- [TASK INSTRUCTIONS]
Render the listing below as a numbered list with no blank lines, from its first line through the line containing "[x=49, y=47]". Omit the pictures.

[Stored records]

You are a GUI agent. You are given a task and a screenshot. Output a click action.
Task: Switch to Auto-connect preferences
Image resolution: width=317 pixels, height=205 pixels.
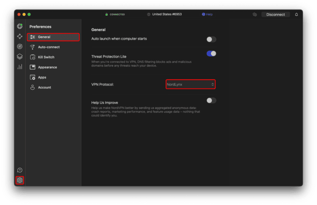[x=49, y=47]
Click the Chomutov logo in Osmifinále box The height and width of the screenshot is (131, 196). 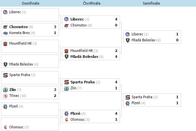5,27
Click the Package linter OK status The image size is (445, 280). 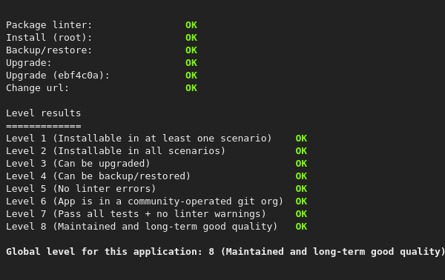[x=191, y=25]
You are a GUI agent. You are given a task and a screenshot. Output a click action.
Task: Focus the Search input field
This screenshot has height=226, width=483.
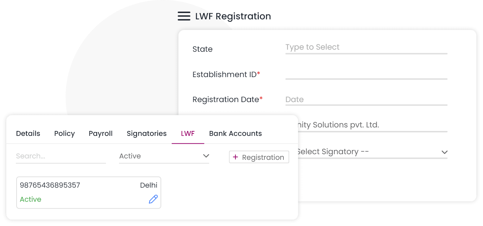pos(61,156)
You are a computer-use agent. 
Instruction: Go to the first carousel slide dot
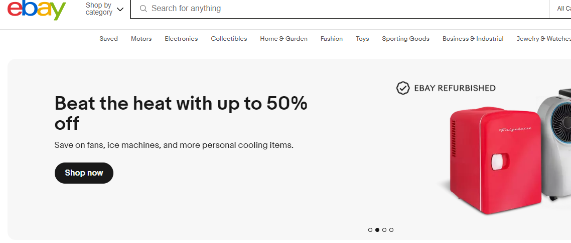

- [WORKED SOLUTION]
1. You are a GUI agent. You are given a task and a screenshot. Output a click action.
2. Task: Switch to Auto-connect preferences
3. Image resolution: width=317 pixels, height=205 pixels.
4. [x=49, y=47]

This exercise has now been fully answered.